Klusbrücke, Steinerne Fußgängerbrücke in Magdeburg, Deutschland
Die Klusbrücke ist eine steinerne Fußgängerbrücke in Magdeburg mit zwei unterschiedlich gestalteten Bögen, die sich über 41 Meter erstreckt. Das westliche Bogenpaar unterscheidet sich in seiner Form vom östlichen Bogen und prägt die Struktur des Bauwerks.

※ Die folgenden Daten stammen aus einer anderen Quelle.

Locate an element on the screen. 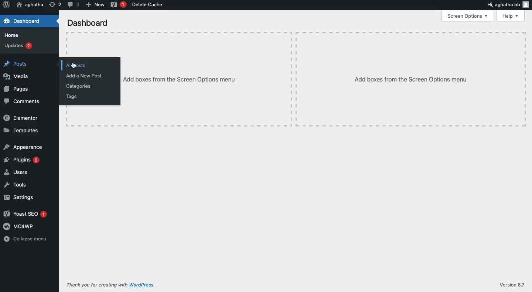 Image resolution: width=532 pixels, height=292 pixels. Comments is located at coordinates (23, 101).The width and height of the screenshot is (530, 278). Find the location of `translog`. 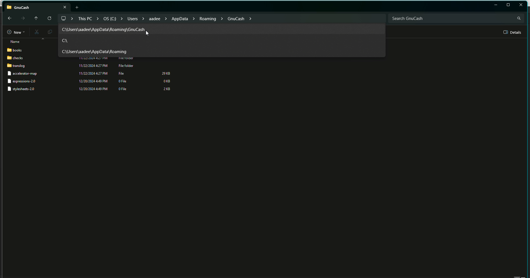

translog is located at coordinates (16, 66).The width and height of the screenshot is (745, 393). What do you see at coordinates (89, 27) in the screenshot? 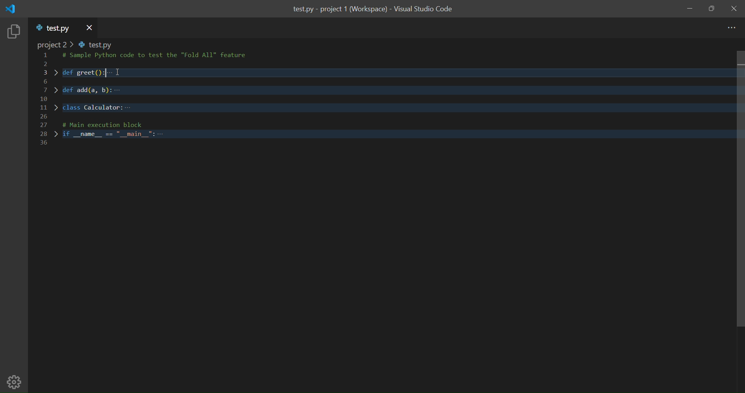
I see `close file` at bounding box center [89, 27].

Das Bauwerk wurde 1469 erstmals urkundlich erwähnt und war Teil einer großen Steinkausallee, die Magdeburg mit östlich der Elbe gelegenen Gebieten verband. Dieses Bauprojekt ermöglichte die Verkehrsverbindung über sumpfige Geländeabschnitte und prägte die Infrastruktur der Region.
Die südliche Seite des östlichen Bogens zeigt das Magdeburger Wappenschild, ein Zeichen für Reparaturen nach dem Dreißigjährigen Krieg. Dieses Detail erinnert Besucher an die Bedeutung des Bauwerks für die Stadt und ihre Wiederherstellung in schwierigen Zeiten.
Das Bauwerk ist heute Teil eines entwickelten Fuß- und Radwegsystems, das Wahlitz mit Magdeburgo durch landschaftlich reizvolle Gebiete verbindet. Besucher können die Brücke leicht Zugang erhalten und sie als natürliche Route bei ihren Ausflügen nutzen.
Das Bauwerk wurde teilweise aus Quarzit von Gommern konstruiert, einem lokalen Material, das seine Dauerhaftigkeit über Jahrhunderte gewährleistet hat. Der Stein stammt aus Steinbrüchen der Gegend und ist ein Merkmal der regionalen Bauweise jener Zeit.